Sebastien Decugis
8/2/2004 12:26:00 PM
Amar wrote:
>Hi,
>
>We have a call processing application, and one of our objectives is to maximize
>the number of concurrent calls that it can support - we use a lot of heap.
>Recently we ported the application to linux from Solaris. It runs on suse 9.1
>2.6.4-52-smp, glibc 2.3.3, on a e345 IBM server with dual Xeon 2.4GHz
>processors, 4 GB ram and 1 GB swap.
>
>We found that the virtual image size of the process is about 2GB when it cores
>after malloc returns NULL. This is the number that 'top' command or the
>/proc/<pid>/status file shows.
>
>I wrote a small program that behaves the same way - it creates a few threads,
>that continuously allocate in blocks of 10K until malloc fails and then exit.
>The program follows -
>
>/* begin */
>
>#include <stdlib.h>
>#include <stdio.h>
>#include <sys/ipc.h>
>#include <sys/shm.h>
>#include <pthread.h>
>
>#define NTHREADS 4
>#define KSIZE 10
>
>pthread_mutex_t total_m_lock = PTHREAD_MUTEX_INITIALIZER;
>
>int g_total_m = 0;
>
>void *foo(void *targ)
>{
> void *p;
> int tid;
> int total_m = 0;
>
> tid = (int) targ;
>
> while((p=malloc(KSIZE*1024)))
> {
> total_m += KSIZE;
> }
>
> pthread_mutex_lock(&total_m_lock);
> printf("thread_%d total_m=%d\n", tid, total_m);
> g_total_m += total_m;
> pthread_mutex_unlock(&total_m_lock);
> return (NULL);
>}
>
>int main()
>{
> pthread_t t[NTHREADS];
> int status;
> int i;
>
> for(i=0; i<NTHREADS; i++)
> {
> status = pthread_create(&t[i], NULL, foo, (void *)(i+1));
> if(status != 0)
> {
> printf("couldn't launch thread %d\n", i);
> exit(-1);
> }
> }
>
> for(i=0; i<NTHREADS; i++)
> {
> pthread_join(t[i], NULL);
> }
>
> printf("total malloc mem = %d kbytes\n", g_total_m);
>
> return(0);
>}
>
>/* end */
>
>
>
>1. When no. of threads = 1
> The total allocated memory is close to 3 GB. It is as expected since 1GB
> is taken up by the kernel ...
>
>2. When no. of threads = 2
> The total allocated memory is 1659920 Kbytes and both threads exit.

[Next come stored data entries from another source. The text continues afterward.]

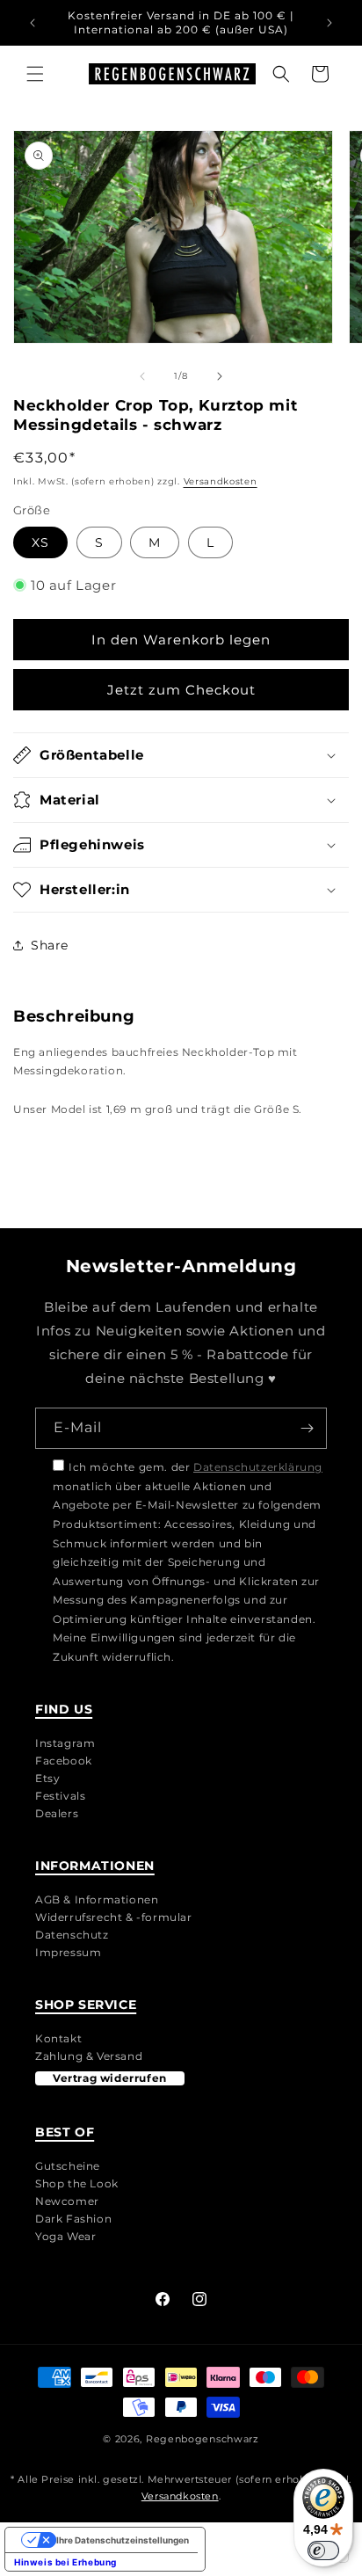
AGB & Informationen (96, 1899)
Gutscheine (67, 2165)
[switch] (323, 2550)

> The virtual image size is close to 3 GB
> no. of threads = 3 behaves similarly
>
>4. When no. of threads = 4
> Three of the threads allocate totally about 1 GB of memory and exit, this
> happens very fast. The fourth thread continues to malloc - this process is
> very slow. strace shows something like ...
>
> futex(0x40d00bf8, FUTEX_WAIT, 8834, NULL
>
> If you look at pmap of the process, it looks like the malloc is
> happening in the sbrk region (?) just above where the shared libraries are
> mapped. eventually the 4th thread exits after allocating about 600 MB of
> memory.
>
> Similar thing happens when you increase the no. of threads to a higher
> value, the number of threads that continue to malloc till the end seems
> to be random. I also noticed that a couple of times all threads exited after
> allocating a total of about 800 MB.
>
> I tried running with LD_ASSUME_KERNEL=2.4.2 - which doesn't use nptl/tls
> The malloc pattern seems to be the same - i.e, first 1 GB is allocated fast
> and the rest is allocated slowly, but the threads exit together.
>
> I tried compiling with the downloaded ptmalloc.c file from the author's
> site - that behaves like the above case.
>
> On Solaris (SunOS 5.0) using libc the same program allocates 3.5 GB for one
> of the threads the other threads get 0. If I introduce a delay in the
> malloc loop - all threads get an equal share of about 900MB and exit
> together.
>
> My Questions ... on linux,
>
> 1. In the case of using multiple threads, shouldn't malloc fail
> simultaneously for all threads? Otherwise we end=up under-utilizing
> the system resources.
>
> 2. There seems to be an overhead of about 1.4 GB heap -
> 3GB vm - 1.6GB allocated. (neglecting the size of stack+text+shlibs)
> Is that as expected?
>
> 3. Is the slowness in allocating memory in the second stage as expected?
>
>
> I would be very grateful if someone could explain the behaviour/answer
> my questions.
>
>
> Thank you in advance,
> Amar.
>
>
I'm not sure about your problem, but there is an option in kernel
configuration, where you can configure the High Memory support ( 1GB,
4GB, HIGH). You might try and play with this option, as it could change
the behavior IMHO.
Hope this will help...
Seb.